%%

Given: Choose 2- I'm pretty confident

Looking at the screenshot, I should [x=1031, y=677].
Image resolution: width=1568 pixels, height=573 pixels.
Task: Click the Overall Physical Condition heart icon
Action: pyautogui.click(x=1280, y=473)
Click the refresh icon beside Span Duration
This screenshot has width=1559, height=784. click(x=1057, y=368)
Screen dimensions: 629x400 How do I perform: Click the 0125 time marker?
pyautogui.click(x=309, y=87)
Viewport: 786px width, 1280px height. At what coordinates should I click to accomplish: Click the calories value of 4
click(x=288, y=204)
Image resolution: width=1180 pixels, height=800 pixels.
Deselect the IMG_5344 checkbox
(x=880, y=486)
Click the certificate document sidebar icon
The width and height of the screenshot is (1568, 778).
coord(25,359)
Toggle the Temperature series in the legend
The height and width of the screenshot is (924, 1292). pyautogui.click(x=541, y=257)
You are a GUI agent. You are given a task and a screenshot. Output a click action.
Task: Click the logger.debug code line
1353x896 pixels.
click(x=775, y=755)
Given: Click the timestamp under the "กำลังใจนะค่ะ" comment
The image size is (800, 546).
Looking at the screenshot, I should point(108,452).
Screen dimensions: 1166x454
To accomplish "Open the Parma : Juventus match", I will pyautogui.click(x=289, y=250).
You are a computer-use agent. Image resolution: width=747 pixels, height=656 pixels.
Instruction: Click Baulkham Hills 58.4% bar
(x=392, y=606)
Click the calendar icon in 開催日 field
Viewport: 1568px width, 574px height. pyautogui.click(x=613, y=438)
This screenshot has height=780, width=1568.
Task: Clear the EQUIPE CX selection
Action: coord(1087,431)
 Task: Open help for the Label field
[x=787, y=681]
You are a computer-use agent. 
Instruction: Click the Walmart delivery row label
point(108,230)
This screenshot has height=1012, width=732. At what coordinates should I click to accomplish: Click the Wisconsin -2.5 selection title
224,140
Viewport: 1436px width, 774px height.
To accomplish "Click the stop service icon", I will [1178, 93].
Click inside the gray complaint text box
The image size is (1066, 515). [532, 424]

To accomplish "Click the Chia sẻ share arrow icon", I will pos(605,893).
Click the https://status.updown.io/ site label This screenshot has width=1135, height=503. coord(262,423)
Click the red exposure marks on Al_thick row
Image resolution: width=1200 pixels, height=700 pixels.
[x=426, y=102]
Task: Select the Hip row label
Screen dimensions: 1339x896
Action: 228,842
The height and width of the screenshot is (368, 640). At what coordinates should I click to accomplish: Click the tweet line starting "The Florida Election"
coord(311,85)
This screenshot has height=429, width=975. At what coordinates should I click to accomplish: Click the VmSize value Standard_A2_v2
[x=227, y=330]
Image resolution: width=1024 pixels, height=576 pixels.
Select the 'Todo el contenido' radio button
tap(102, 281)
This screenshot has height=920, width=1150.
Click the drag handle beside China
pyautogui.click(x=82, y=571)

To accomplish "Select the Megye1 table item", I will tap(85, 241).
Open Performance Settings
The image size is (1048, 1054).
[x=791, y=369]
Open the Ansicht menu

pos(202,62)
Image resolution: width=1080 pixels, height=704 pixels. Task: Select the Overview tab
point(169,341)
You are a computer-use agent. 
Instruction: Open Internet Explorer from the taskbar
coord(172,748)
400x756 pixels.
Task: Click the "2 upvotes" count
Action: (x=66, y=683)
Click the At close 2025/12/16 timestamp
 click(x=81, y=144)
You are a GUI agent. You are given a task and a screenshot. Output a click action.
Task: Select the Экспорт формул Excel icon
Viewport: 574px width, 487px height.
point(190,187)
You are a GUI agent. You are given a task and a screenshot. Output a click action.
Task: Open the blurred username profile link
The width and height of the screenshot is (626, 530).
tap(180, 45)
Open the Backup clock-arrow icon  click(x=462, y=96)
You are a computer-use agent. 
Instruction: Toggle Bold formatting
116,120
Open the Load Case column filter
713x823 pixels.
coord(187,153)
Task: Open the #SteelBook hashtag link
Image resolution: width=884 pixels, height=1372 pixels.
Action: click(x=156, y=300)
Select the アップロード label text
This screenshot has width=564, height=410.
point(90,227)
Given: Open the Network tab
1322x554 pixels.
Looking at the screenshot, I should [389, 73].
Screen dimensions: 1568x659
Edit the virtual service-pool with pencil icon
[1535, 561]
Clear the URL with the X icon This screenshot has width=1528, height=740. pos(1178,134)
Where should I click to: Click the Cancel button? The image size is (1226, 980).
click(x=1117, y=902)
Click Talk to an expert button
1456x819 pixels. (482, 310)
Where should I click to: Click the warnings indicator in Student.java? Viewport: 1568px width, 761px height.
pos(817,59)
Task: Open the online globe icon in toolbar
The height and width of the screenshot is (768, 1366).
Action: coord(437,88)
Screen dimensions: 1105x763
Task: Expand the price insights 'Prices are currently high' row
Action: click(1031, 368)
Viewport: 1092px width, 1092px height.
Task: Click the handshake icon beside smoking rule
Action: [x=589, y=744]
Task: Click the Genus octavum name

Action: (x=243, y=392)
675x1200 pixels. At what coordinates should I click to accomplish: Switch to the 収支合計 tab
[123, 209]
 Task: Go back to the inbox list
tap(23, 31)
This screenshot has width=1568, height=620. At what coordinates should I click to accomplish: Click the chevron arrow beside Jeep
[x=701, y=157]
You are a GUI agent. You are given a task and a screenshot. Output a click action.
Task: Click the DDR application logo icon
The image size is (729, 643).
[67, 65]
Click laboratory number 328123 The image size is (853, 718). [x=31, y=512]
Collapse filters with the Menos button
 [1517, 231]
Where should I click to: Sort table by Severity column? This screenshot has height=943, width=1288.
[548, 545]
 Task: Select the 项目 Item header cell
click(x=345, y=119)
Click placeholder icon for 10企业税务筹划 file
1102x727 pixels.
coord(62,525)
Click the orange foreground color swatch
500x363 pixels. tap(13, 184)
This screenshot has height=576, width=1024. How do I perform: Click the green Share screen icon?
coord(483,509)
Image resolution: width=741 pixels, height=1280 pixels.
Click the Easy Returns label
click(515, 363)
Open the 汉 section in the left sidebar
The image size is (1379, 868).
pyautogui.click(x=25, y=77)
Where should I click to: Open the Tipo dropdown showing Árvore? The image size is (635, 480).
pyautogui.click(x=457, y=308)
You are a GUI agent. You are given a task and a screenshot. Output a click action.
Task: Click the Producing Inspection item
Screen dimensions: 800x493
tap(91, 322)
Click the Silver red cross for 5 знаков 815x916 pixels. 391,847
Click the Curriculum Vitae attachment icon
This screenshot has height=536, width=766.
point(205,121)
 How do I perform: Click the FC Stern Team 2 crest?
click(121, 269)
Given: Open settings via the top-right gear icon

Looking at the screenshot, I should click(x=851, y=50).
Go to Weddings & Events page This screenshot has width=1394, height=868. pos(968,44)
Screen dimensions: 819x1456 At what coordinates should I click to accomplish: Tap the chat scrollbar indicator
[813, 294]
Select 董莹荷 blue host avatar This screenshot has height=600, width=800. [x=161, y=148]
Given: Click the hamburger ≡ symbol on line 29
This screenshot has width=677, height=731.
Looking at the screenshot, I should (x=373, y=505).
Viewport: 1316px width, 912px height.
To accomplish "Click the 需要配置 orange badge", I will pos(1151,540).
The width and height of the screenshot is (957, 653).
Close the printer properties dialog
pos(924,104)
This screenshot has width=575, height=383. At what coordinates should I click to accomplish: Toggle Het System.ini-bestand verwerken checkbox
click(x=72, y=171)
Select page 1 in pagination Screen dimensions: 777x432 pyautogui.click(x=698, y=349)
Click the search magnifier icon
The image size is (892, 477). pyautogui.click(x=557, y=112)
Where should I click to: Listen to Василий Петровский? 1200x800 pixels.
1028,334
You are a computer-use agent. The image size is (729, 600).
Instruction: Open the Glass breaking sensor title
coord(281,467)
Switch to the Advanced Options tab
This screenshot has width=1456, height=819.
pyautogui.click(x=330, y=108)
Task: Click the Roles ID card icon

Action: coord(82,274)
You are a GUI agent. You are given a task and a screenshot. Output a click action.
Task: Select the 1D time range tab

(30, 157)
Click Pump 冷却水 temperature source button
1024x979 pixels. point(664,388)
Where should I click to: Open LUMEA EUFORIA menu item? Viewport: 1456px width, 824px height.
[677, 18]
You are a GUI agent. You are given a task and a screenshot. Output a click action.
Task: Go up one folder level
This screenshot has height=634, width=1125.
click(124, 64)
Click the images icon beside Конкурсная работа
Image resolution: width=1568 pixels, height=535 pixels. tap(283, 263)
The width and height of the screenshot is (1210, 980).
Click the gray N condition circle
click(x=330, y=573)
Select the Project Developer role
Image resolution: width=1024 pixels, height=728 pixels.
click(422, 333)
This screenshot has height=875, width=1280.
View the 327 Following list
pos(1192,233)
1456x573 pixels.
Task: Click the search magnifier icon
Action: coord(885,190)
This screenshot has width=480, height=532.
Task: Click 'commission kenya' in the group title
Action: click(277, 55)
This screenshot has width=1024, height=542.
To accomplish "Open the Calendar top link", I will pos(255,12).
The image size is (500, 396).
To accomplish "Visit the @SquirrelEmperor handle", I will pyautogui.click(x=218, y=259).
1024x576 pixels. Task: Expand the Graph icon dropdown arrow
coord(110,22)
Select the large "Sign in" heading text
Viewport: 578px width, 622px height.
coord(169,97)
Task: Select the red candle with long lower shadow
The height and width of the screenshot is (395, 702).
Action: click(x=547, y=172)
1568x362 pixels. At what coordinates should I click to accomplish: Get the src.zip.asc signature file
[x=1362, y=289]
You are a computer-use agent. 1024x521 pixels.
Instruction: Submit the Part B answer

%%

Scanning the listing, tally the lines with "will" in them and state the number by itself.

Written answer
7